(Records drawn from a dataset)
****************

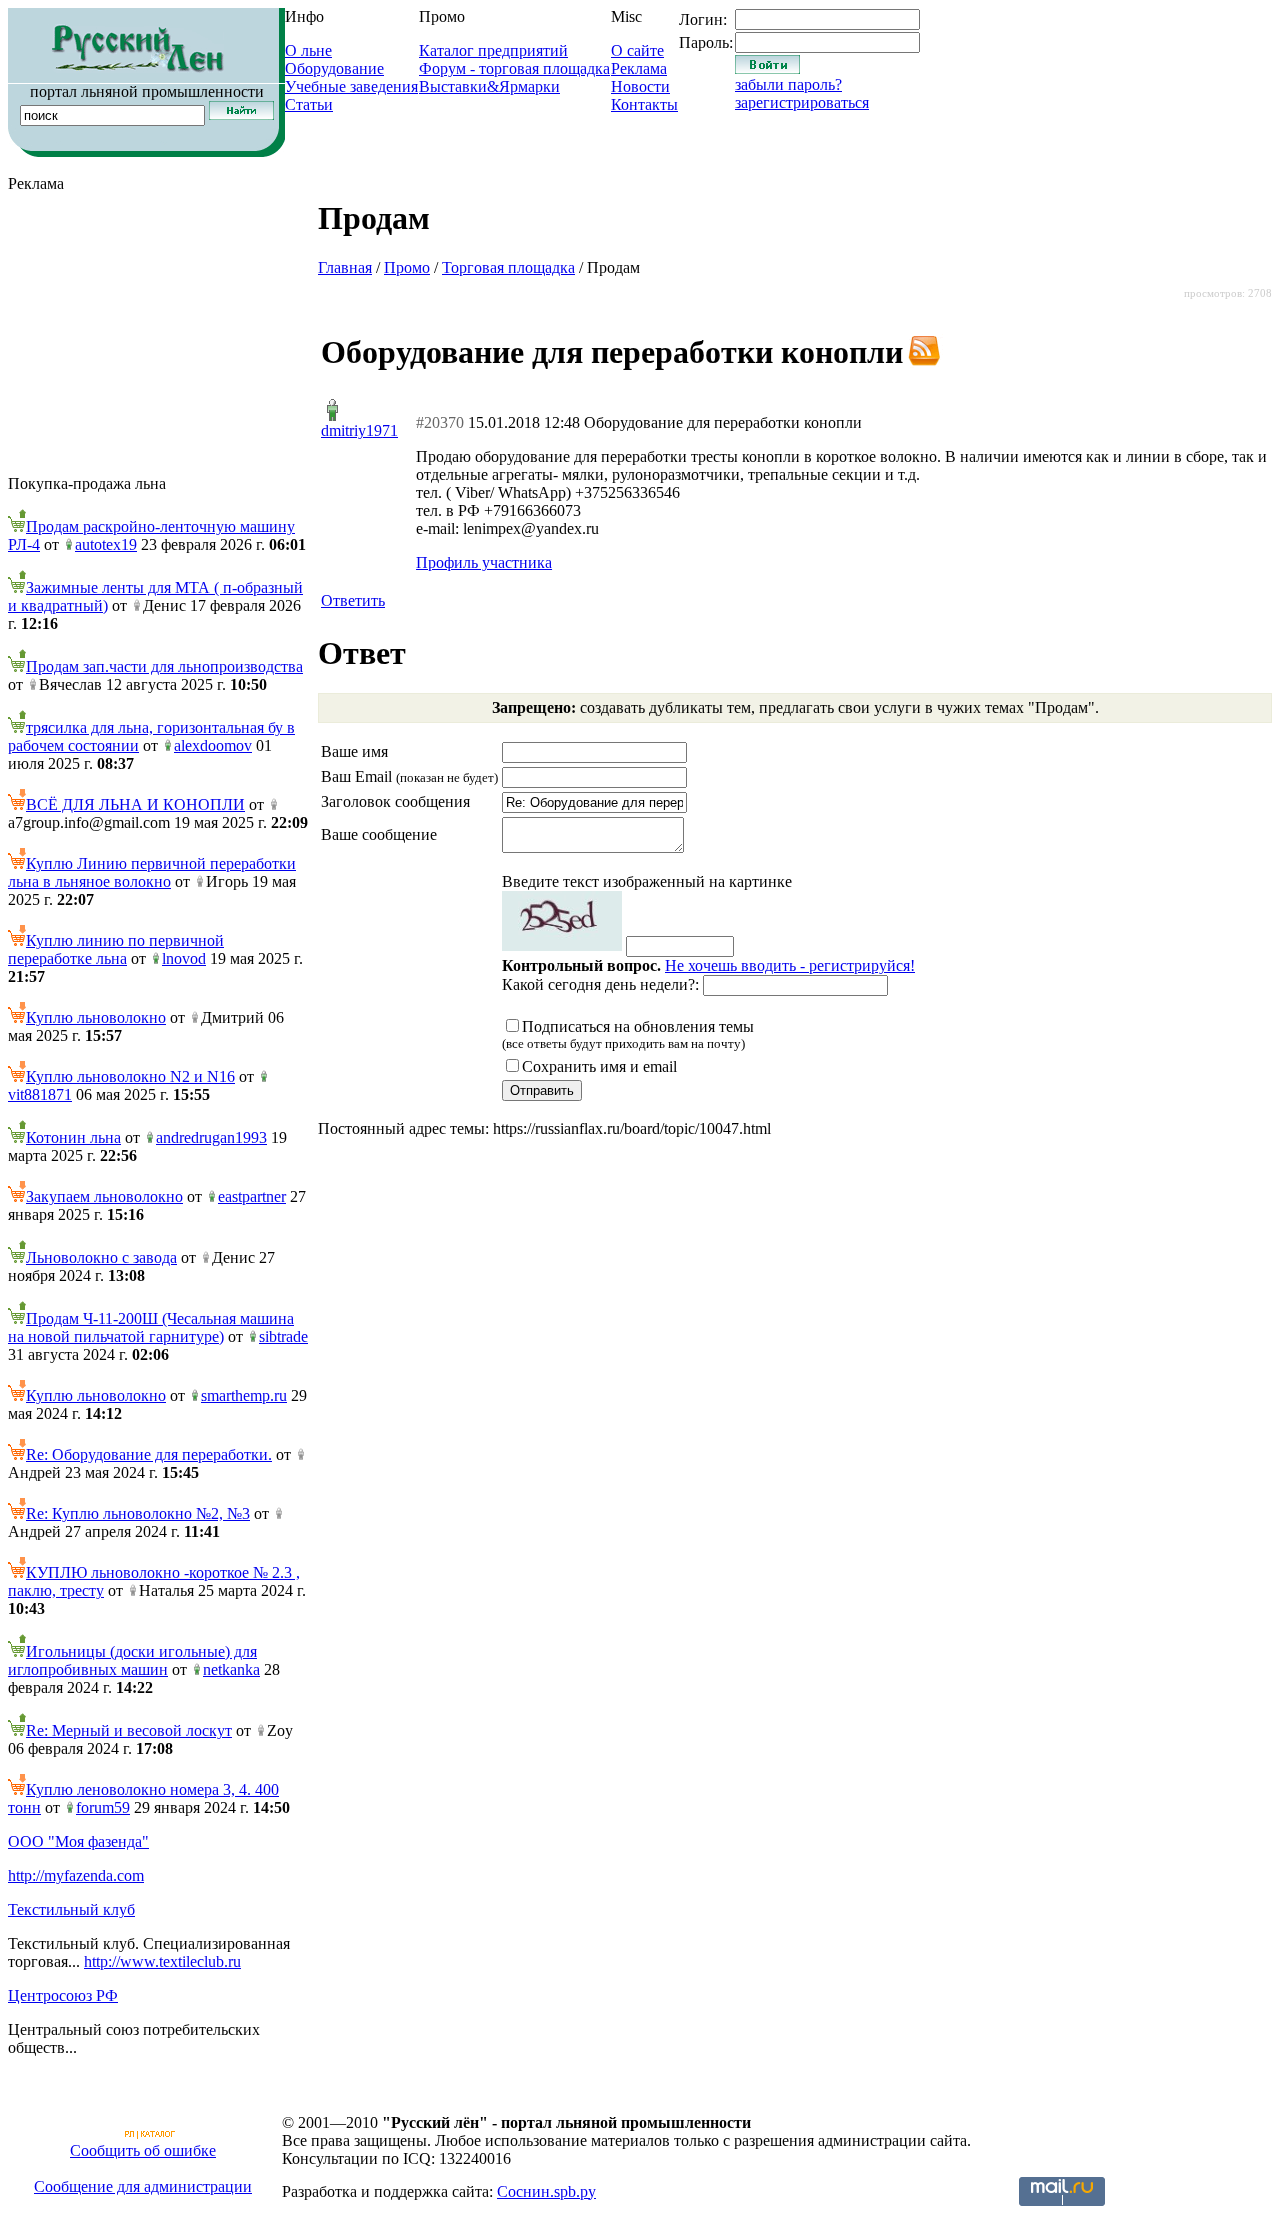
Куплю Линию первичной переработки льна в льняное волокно (152, 872)
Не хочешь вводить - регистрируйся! (790, 965)
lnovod (184, 958)
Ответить (353, 600)
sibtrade (283, 1336)
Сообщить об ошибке (143, 2150)
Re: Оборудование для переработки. (149, 1454)
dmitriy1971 (359, 430)
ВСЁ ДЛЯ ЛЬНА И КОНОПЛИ (135, 804)
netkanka (231, 1669)
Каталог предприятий (493, 50)
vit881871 (40, 1094)
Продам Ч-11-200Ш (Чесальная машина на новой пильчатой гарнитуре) (151, 1327)
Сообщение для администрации (143, 2186)
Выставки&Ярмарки (489, 86)
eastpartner (252, 1196)
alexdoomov (213, 745)
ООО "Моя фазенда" (78, 1841)
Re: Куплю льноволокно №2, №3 (138, 1513)
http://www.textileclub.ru (162, 1961)
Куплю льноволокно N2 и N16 (130, 1076)
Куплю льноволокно (96, 1017)
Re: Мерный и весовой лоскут (129, 1730)
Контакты (644, 104)
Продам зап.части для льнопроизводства (164, 666)
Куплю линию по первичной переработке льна (116, 949)
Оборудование (334, 68)
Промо (407, 267)
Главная (345, 267)
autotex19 (106, 544)
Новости (640, 86)
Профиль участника (484, 562)
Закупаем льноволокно (104, 1196)
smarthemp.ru (244, 1395)
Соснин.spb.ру (546, 2191)
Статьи (309, 104)
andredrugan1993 (211, 1137)
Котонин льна (73, 1137)
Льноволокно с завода (101, 1257)
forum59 (103, 1807)
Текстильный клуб (71, 1909)
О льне (308, 50)
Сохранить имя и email (599, 1066)
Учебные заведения (351, 86)
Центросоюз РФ (63, 1995)
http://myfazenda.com (76, 1875)
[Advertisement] (158, 334)
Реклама (639, 68)
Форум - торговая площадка (514, 68)
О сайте (637, 50)
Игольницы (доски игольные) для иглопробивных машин (132, 1660)
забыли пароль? (788, 84)
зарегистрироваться (802, 102)
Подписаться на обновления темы (628, 1034)
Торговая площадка (508, 267)
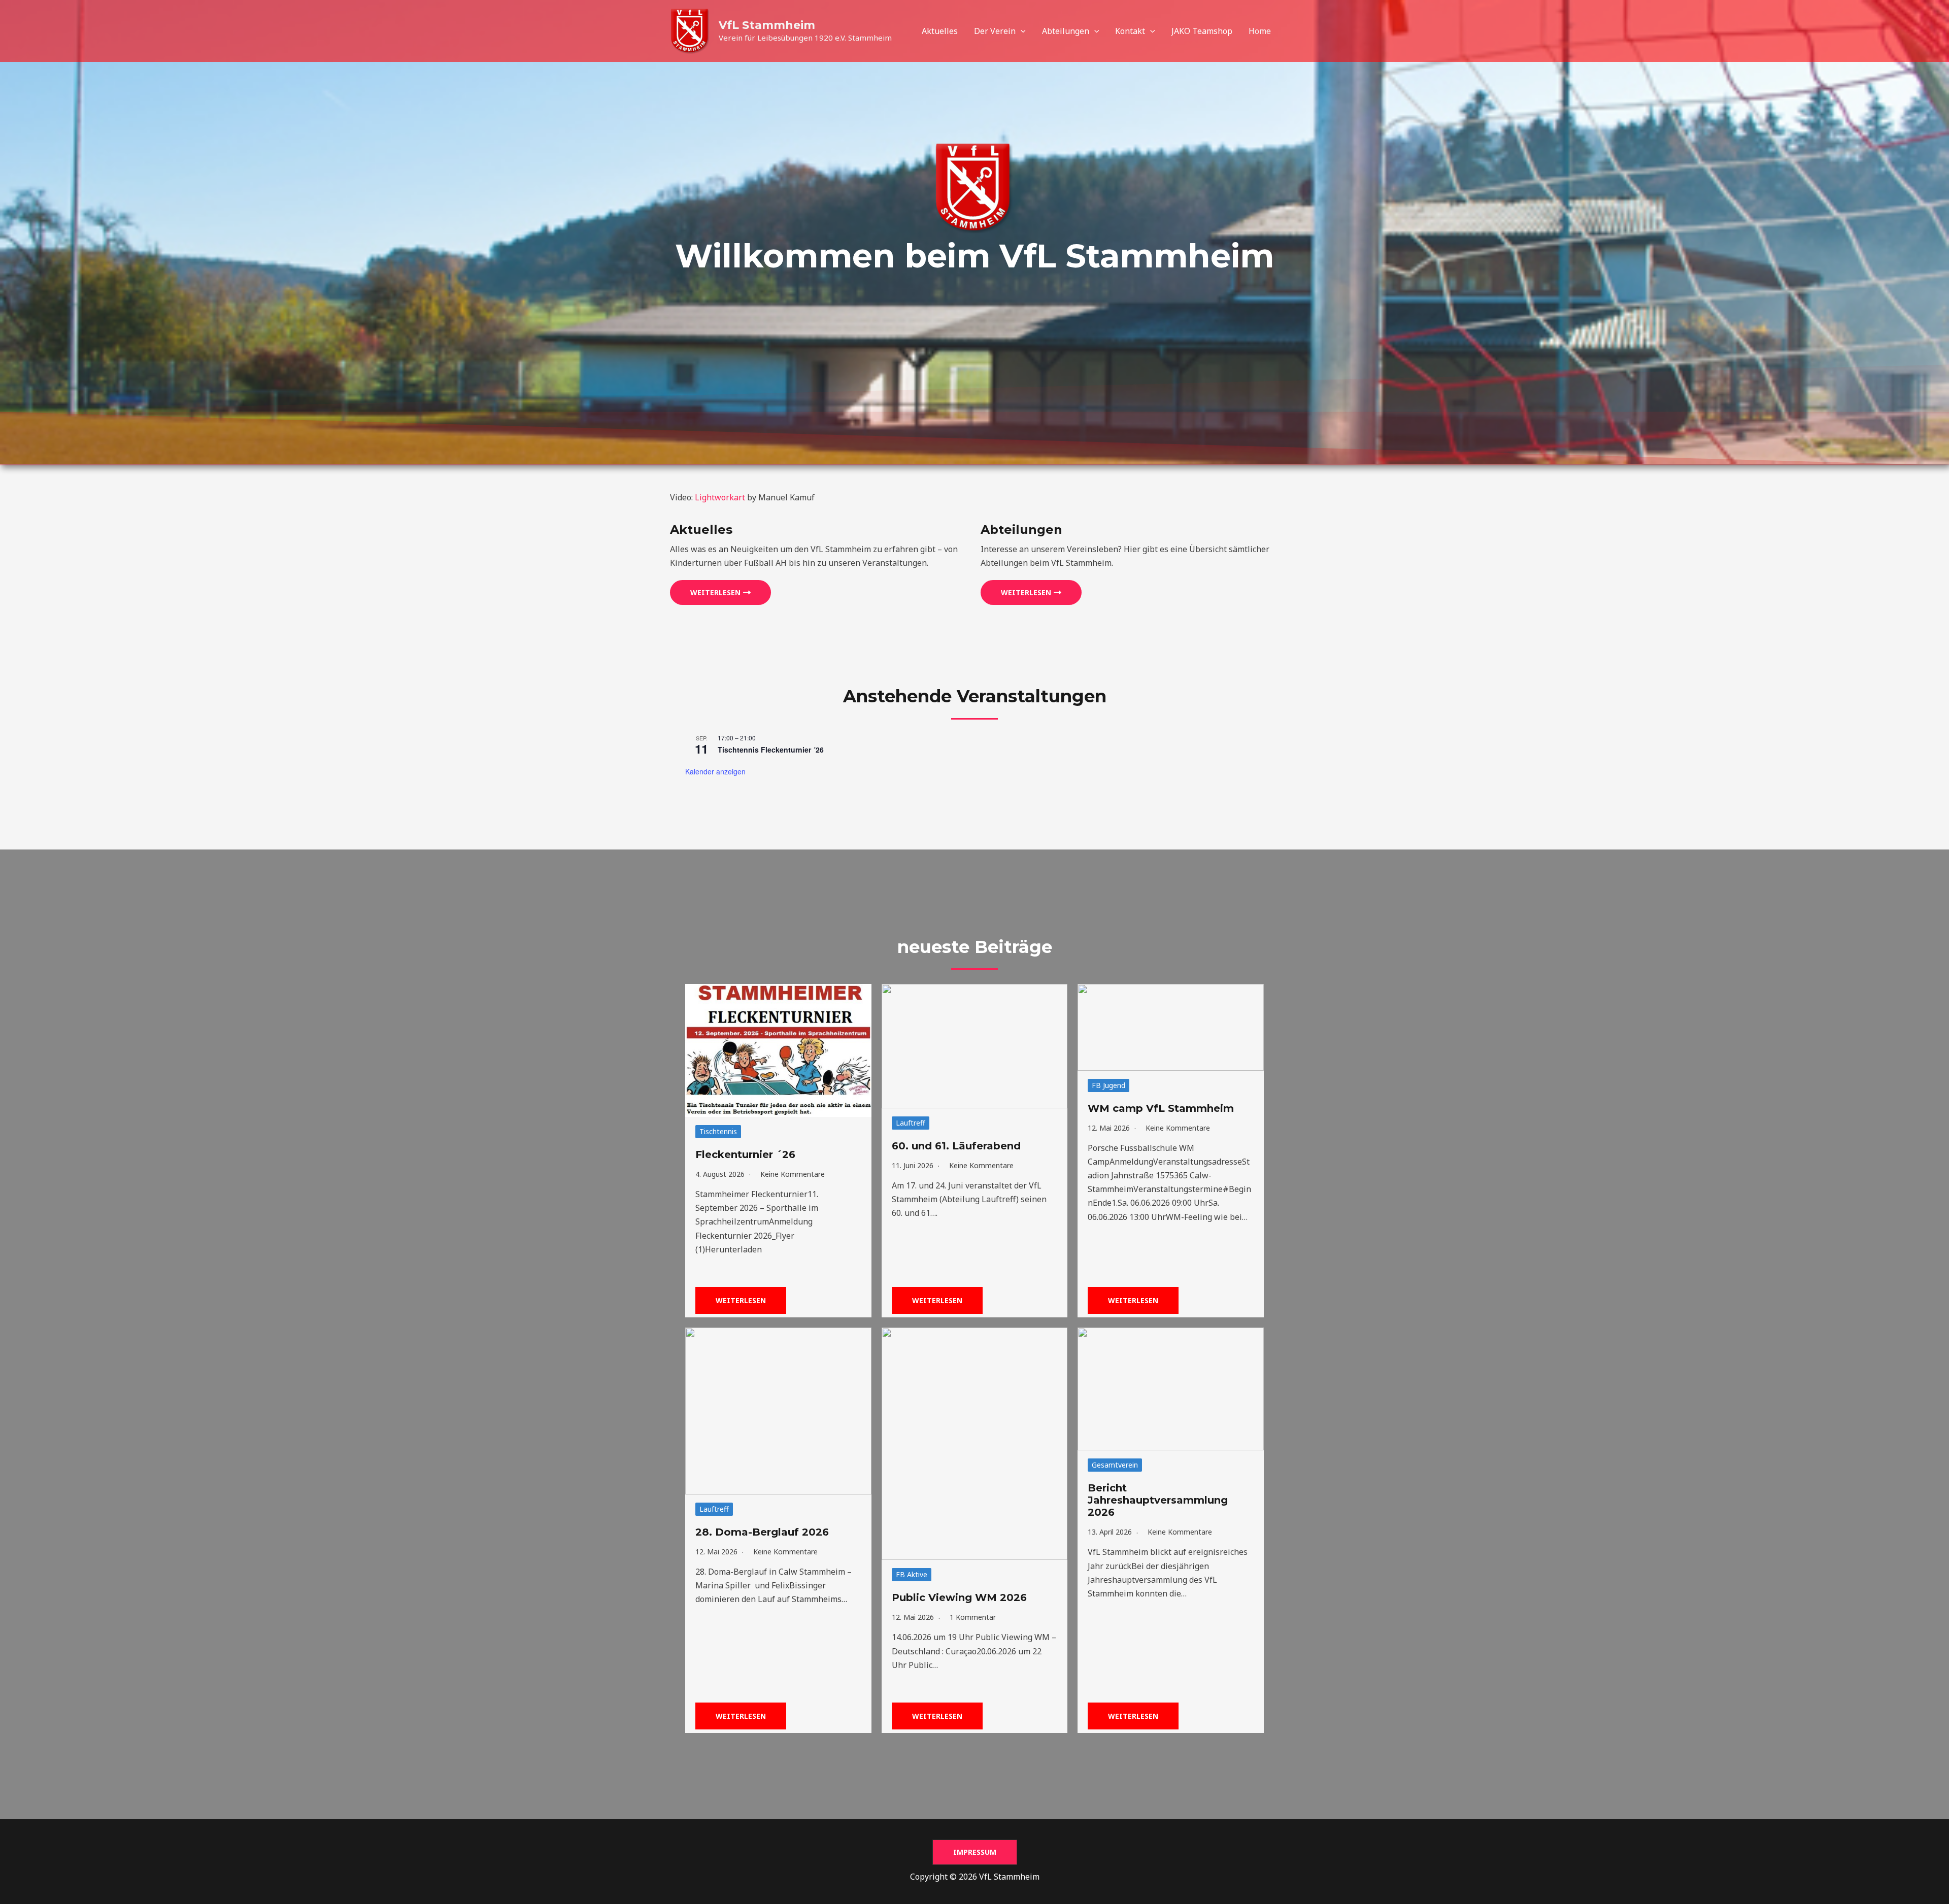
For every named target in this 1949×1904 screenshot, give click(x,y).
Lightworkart (720, 497)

****************

Return word for word the lines from the beginning of the entries through the line that contains "зарегистрироваться (802, 102)", both ends included, but no pictures.

Куплю Линию первичной переработки льна в льняное волокно (152, 872)
Не хочешь вводить - регистрируйся! (790, 965)
lnovod (184, 958)
Ответить (353, 600)
sibtrade (283, 1336)
Сообщить об ошибке (143, 2150)
Re: Оборудование для переработки. (149, 1454)
dmitriy1971 (359, 430)
ВСЁ ДЛЯ ЛЬНА И КОНОПЛИ (135, 804)
netkanka (231, 1669)
Каталог предприятий (493, 50)
vit881871 (40, 1094)
Продам Ч-11-200Ш (Чесальная машина на новой пильчатой гарнитуре) (151, 1327)
Сообщение для администрации (143, 2186)
Выставки&Ярмарки (489, 86)
eastpartner (252, 1196)
alexdoomov (213, 745)
ООО "Моя фазенда" (78, 1841)
Re: Куплю льноволокно №2, №3 (138, 1513)
http://www.textileclub.ru (162, 1961)
Куплю льноволокно N2 и N16 (130, 1076)
Куплю льноволокно (96, 1017)
Re: Мерный и весовой лоскут (129, 1730)
Контакты (644, 104)
Продам зап.части для льнопроизводства (164, 666)
Куплю линию по первичной переработке льна (116, 949)
Оборудование (334, 68)
Промо (407, 267)
Главная (345, 267)
autotex19 (106, 544)
Новости (640, 86)
Профиль участника (484, 562)
Закупаем льноволокно (104, 1196)
smarthemp.ru (244, 1395)
Соснин.spb.ру (546, 2191)
Статьи (309, 104)
andredrugan1993 (211, 1137)
Котонин льна (73, 1137)
Льноволокно с завода (101, 1257)
forum59 (103, 1807)
Текстильный клуб (71, 1909)
О льне (308, 50)
Сохранить имя и email (599, 1066)
Учебные заведения (351, 86)
Центросоюз РФ (63, 1995)
http://myfazenda.com (76, 1875)
[Advertisement] (158, 334)
Реклама (639, 68)
Форум - торговая площадка (514, 68)
О сайте (637, 50)
Игольницы (доски игольные) для иглопробивных машин (132, 1660)
забыли пароль? (788, 84)
зарегистрироваться (802, 102)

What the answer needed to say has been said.